Most people do not realize that the major problem with the field of library science is one of making a decision. A friend of mine once said, "If you put three librarians in a room, you will get seven different opinions."
Librarians, library staff, and library directors often have problems making decisions mostly because of the nature of our profession. Every reader his/her book is a daunting task. This is what makes the digital future like in the Long Tail so amazing. If you could offer everything, then you would not have to decide on purchasing one book over another, you can just make everything available and then everyone will get their individual book, song, or movie.
However, we are bit off from libraries providing that. In the mean time, we are stuck in committees trying to make decisions over minor matters and making big deals out of it. What should the Marc number be, should we put the CD that came with the book inside the book, or separate, what happens if we let patrons in and they destroy all of the books? It becomes analysis paralysis.
As a manager, it is important to keep staff on task and not bogged down with such decisions. Sometimes committees can be formed, but that is a sure way to slow down a process. I find it best to gather all the information, create a document, then let staff adjust it so they can give input. Otherwise, you will spend hours, days, weeks, months, even years creating a document and getting things done.
1. Identify the problem (is it REALLY a problem?)
2. Determine its severity (is this a crisis, or a back burner project?)
3. Gather information (first person information is very valuable, it lends weight to your final decision and more importantly, allows you to make a better decision)
4. Talk to other people (your staff, patrons, your vendor, other libraries, what are they doing?)
5. Make a decision as to the action plan
6. Create a procedure (update procedures)

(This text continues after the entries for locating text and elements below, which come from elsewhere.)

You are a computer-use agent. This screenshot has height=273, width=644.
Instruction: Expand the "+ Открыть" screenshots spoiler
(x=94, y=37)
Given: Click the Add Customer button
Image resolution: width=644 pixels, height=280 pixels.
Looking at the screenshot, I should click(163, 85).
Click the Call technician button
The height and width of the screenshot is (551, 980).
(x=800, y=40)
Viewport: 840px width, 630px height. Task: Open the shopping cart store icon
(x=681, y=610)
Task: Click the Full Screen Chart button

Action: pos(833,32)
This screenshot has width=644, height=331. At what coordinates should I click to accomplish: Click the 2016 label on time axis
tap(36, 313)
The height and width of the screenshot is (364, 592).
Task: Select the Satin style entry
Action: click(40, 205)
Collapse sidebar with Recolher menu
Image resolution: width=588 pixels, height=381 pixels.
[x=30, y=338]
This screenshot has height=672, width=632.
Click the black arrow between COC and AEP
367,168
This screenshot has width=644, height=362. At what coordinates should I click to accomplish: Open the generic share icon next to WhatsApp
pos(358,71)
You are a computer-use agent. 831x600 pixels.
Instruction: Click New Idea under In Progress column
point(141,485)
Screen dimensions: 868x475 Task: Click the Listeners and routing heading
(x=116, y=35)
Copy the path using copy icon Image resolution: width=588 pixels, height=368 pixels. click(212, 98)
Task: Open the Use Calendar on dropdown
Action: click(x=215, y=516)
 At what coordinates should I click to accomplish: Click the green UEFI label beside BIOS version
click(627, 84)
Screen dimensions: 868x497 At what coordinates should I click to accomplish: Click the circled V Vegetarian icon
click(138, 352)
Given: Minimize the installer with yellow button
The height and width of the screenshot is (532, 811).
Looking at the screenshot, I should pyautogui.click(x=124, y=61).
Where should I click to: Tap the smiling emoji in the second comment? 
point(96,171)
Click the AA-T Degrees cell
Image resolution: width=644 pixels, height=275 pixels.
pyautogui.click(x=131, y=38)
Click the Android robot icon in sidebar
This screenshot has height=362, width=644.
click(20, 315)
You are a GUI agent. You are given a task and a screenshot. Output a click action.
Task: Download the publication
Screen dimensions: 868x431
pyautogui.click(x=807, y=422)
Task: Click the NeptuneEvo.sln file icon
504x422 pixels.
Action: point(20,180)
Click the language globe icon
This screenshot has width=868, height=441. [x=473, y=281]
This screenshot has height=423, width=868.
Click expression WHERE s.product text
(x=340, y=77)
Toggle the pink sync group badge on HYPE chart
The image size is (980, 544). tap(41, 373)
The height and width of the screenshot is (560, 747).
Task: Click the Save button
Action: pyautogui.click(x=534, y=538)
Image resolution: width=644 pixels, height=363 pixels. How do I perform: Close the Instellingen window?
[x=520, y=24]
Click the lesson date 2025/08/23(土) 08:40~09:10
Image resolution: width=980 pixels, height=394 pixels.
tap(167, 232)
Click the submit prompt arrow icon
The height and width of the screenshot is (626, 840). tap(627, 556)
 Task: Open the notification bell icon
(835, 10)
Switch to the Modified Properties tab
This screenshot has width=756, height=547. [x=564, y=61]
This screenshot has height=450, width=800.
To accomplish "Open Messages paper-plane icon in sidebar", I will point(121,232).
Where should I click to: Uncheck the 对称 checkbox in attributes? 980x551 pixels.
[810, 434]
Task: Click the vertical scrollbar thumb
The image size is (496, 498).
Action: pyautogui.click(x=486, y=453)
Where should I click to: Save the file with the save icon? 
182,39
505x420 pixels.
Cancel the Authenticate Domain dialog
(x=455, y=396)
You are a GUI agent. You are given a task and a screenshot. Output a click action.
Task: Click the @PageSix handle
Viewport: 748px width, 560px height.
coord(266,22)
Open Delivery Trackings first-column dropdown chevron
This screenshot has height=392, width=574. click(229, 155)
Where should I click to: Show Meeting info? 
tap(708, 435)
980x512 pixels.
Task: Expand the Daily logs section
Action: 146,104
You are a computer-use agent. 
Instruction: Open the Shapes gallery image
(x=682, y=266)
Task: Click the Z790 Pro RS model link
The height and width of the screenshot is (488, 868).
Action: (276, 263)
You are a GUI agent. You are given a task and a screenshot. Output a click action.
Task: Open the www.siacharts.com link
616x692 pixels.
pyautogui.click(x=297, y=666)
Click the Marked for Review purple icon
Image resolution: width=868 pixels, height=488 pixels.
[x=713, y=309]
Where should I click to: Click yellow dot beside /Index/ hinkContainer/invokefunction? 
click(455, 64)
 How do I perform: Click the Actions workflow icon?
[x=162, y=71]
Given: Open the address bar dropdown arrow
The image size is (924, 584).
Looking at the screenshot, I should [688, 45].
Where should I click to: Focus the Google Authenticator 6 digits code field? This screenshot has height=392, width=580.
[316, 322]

7. Put people in charge of it (sometimes that is you)
8. Set its priority
9. Monitor the progress of the project
10. Adjust as you go.
Procedure manuals are always good things, just remind your staff to use good judgment, and talk to them afterward when they do. Reward them if they did a good job, with a thank you to start, provide explanation if they didn't. Don't criticize them if it was something unexpected that they could not handle. You can always coach them to think more critically about a situation.